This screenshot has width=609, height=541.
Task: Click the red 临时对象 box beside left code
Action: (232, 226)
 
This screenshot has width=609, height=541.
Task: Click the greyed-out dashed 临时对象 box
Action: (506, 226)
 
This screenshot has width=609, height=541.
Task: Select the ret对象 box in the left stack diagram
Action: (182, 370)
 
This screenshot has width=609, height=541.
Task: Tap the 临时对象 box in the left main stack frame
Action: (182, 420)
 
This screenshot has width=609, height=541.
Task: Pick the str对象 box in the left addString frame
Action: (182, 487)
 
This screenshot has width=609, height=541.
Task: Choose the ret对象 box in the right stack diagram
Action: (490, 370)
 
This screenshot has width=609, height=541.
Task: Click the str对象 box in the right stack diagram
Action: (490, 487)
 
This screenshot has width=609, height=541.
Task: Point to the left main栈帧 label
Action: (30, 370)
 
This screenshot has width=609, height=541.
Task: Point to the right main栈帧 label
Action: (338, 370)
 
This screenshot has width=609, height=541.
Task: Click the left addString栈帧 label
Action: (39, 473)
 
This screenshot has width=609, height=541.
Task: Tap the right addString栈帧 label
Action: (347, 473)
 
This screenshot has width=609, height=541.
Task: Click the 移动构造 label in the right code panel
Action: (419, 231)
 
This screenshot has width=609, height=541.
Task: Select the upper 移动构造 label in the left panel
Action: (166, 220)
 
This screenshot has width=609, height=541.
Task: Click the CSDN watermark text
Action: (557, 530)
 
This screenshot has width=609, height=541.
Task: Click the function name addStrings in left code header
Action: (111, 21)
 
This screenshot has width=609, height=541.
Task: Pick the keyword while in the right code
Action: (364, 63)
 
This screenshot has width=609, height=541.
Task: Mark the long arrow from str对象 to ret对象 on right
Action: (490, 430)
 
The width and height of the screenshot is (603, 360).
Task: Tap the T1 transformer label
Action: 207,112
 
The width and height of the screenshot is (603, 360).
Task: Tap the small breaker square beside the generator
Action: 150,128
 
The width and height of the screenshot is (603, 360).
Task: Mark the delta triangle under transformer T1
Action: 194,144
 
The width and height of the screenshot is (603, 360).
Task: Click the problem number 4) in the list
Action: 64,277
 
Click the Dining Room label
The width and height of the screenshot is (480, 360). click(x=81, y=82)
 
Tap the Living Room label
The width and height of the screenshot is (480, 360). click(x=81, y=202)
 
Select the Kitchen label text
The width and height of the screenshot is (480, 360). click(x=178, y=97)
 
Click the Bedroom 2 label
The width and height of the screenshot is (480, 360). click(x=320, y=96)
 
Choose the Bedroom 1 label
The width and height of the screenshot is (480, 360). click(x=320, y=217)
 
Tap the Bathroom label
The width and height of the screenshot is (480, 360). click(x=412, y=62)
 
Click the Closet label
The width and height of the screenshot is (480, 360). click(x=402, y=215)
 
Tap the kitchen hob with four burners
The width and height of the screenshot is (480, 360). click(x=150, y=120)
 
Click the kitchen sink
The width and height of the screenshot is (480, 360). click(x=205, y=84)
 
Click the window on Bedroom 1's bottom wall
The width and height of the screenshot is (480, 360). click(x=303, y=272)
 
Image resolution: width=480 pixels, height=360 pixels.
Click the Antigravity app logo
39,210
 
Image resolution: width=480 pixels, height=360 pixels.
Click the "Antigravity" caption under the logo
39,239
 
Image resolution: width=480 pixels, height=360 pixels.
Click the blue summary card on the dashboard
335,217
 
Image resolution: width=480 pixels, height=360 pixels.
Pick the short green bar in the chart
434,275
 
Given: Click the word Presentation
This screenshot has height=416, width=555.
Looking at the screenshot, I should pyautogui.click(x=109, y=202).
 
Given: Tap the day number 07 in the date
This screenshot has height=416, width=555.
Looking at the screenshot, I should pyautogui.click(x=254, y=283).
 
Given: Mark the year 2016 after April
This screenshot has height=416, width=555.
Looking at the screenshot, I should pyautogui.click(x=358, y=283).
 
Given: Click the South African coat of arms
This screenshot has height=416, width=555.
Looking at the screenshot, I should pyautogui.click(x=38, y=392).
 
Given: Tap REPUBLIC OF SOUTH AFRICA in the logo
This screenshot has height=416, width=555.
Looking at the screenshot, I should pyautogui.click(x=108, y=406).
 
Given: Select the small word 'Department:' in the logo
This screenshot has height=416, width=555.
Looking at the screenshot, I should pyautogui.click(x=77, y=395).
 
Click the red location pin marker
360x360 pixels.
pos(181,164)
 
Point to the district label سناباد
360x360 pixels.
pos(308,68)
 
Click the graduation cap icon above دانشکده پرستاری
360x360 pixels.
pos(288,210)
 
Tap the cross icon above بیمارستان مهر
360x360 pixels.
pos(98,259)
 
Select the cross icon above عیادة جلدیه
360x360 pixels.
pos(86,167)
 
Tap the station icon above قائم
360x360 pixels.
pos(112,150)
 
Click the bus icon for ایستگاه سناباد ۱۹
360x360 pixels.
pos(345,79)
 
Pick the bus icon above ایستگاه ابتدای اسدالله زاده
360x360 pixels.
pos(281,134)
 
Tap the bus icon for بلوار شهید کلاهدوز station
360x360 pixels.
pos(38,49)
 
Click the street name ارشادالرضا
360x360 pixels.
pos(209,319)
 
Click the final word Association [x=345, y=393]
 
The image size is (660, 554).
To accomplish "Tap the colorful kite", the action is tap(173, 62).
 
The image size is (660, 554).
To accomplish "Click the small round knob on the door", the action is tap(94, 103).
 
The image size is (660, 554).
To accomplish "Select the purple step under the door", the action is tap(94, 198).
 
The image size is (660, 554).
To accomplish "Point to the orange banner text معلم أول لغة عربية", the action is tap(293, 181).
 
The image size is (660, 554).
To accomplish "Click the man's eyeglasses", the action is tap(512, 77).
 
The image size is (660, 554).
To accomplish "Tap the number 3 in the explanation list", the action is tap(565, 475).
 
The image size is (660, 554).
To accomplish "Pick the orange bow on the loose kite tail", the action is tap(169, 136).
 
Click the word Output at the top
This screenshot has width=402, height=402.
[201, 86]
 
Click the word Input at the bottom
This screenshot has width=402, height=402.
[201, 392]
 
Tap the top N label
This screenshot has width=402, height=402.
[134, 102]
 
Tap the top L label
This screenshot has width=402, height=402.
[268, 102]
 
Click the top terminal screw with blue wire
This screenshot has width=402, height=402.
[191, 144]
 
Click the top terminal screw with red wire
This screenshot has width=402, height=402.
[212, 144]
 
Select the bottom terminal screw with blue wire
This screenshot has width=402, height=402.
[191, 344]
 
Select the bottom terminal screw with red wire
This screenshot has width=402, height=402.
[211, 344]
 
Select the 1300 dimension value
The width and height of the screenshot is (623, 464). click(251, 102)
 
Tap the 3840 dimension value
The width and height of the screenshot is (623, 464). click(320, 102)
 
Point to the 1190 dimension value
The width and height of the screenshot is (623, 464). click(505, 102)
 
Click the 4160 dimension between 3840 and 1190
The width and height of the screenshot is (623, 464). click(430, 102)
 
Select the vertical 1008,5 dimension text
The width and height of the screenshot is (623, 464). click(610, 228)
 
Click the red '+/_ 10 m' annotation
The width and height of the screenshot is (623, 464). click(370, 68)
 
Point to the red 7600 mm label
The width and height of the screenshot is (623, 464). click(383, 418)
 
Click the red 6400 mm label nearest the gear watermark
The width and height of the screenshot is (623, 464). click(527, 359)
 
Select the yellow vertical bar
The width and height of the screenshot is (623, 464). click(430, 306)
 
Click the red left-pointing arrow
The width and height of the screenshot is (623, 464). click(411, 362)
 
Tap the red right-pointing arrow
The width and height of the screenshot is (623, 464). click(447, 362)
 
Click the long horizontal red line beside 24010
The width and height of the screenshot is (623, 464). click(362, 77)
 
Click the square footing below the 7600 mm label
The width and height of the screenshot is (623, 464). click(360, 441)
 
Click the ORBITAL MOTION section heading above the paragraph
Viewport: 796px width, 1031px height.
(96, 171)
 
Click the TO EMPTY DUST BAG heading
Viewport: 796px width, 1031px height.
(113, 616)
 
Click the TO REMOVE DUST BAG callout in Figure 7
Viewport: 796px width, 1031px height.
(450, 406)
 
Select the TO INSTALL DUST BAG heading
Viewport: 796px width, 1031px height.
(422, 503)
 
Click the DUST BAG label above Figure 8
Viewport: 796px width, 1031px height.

========================================

PROBLEM TO SOLVE: Reproduce the rows above word for word, everything from the very start down to the line containing "Action: (182, 487)", that line included.

TASK ANSWER:
This screenshot has width=609, height=541.
Task: Click the red 临时对象 box beside left code
Action: (232, 226)
 
This screenshot has width=609, height=541.
Task: Click the greyed-out dashed 临时对象 box
Action: (506, 226)
 
This screenshot has width=609, height=541.
Task: Select the ret对象 box in the left stack diagram
Action: (182, 370)
 
This screenshot has width=609, height=541.
Task: Tap the 临时对象 box in the left main stack frame
Action: (182, 420)
 
This screenshot has width=609, height=541.
Task: Pick the str对象 box in the left addString frame
Action: (182, 487)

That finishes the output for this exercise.